__Try it__. Wherever the line that contains "The image size is (227, 252)." falls, repeat it and the lines after it exactly until the records end, without any pictures.

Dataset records
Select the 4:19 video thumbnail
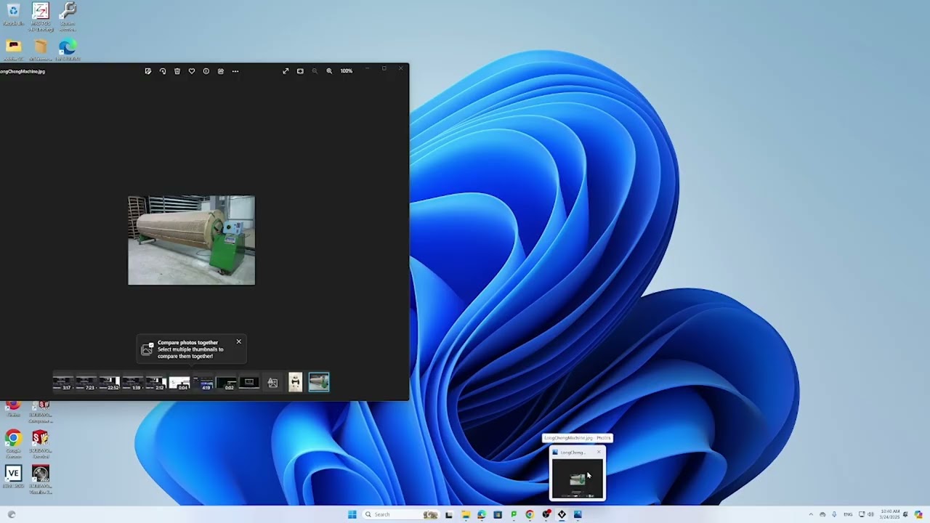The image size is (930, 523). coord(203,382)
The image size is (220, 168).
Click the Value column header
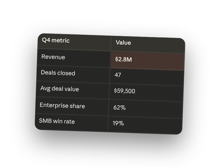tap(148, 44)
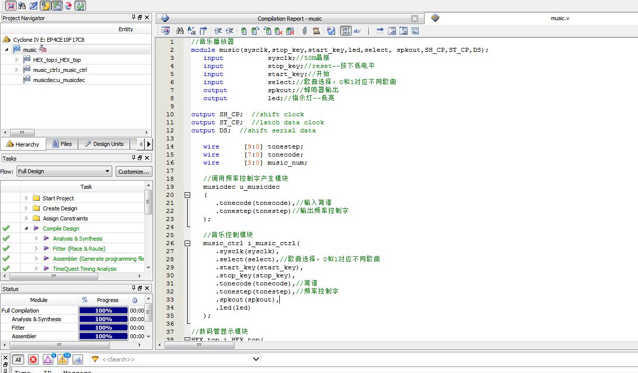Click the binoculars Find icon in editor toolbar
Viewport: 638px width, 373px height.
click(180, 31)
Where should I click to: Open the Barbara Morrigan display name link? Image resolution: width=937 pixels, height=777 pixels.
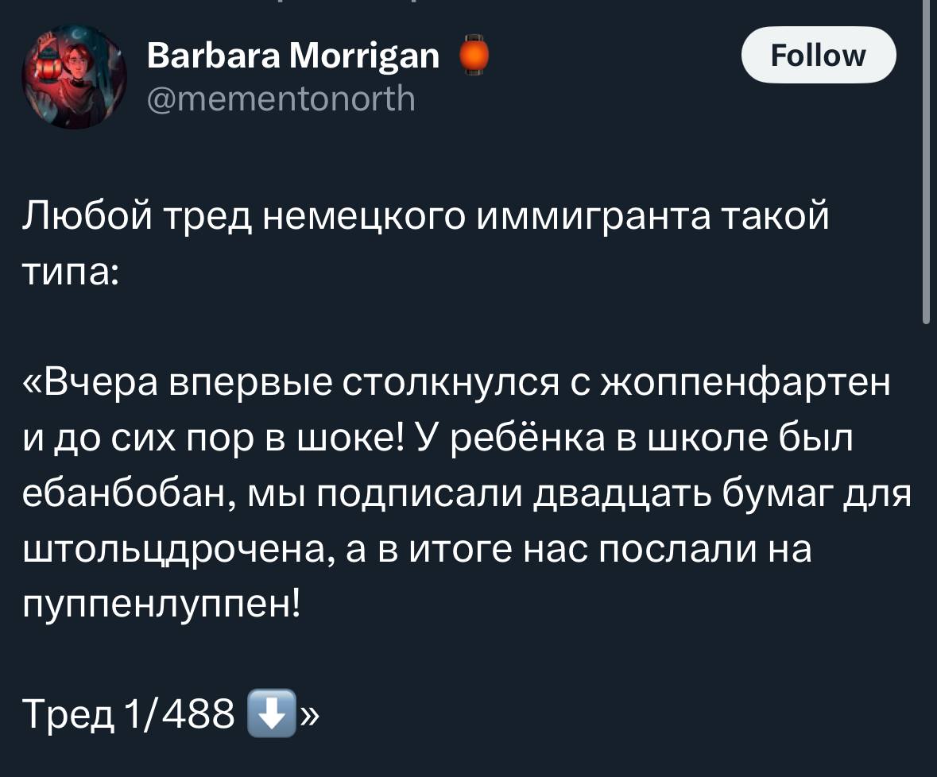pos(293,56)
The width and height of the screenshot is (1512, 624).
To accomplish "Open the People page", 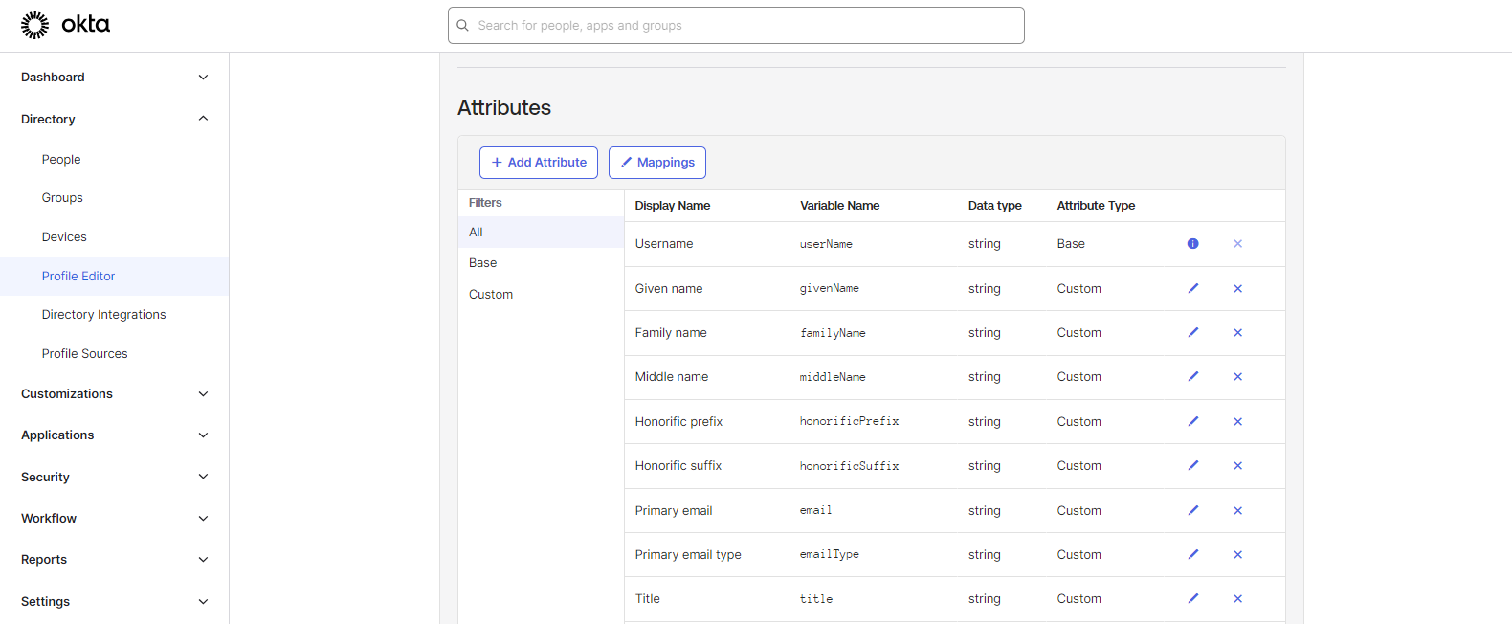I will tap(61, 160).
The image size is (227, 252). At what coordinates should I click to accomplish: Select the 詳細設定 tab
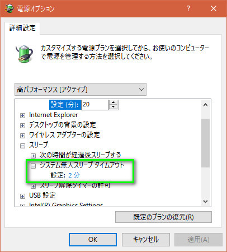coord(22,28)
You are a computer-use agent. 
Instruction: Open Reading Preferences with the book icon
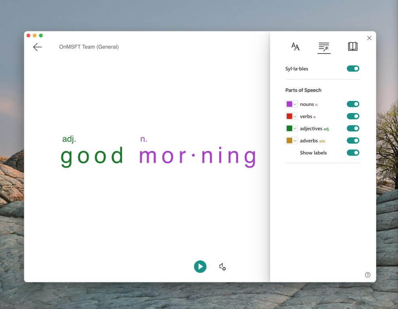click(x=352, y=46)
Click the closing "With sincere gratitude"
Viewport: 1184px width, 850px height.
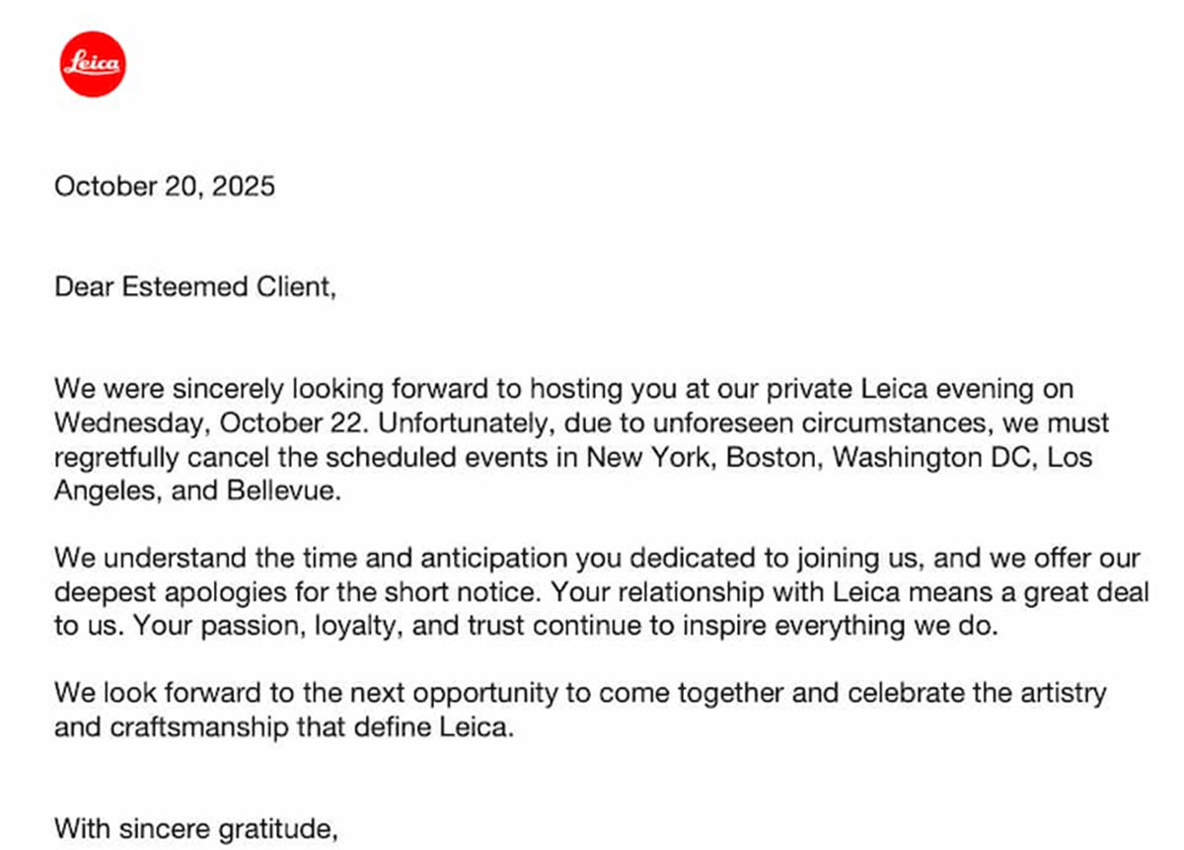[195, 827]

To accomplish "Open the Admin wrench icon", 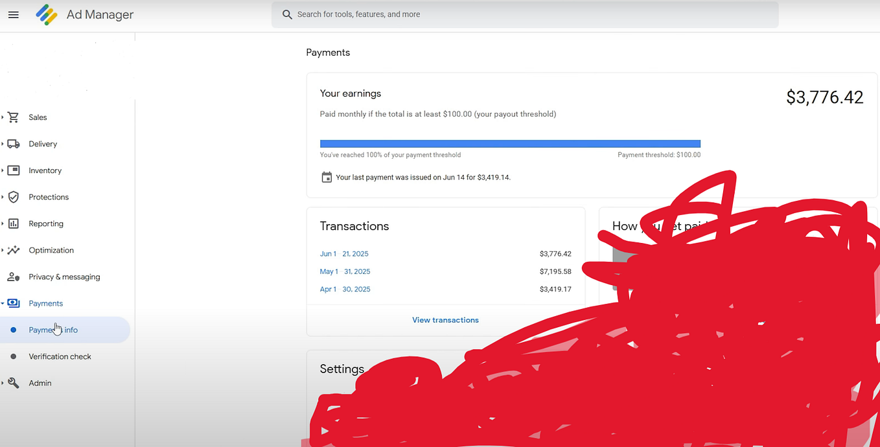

__Exercise result__.
The image size is (227, 252). At what coordinates should I click to accomplish: Select the 詳細設定 tab
coord(22,28)
You are a computer-use agent. 
Instruction: Open Reading Preferences with the book icon
click(x=352, y=46)
Click the closing "With sincere gratitude"
Viewport: 1184px width, 850px height.
[195, 827]

To accomplish "Open the Admin wrench icon", 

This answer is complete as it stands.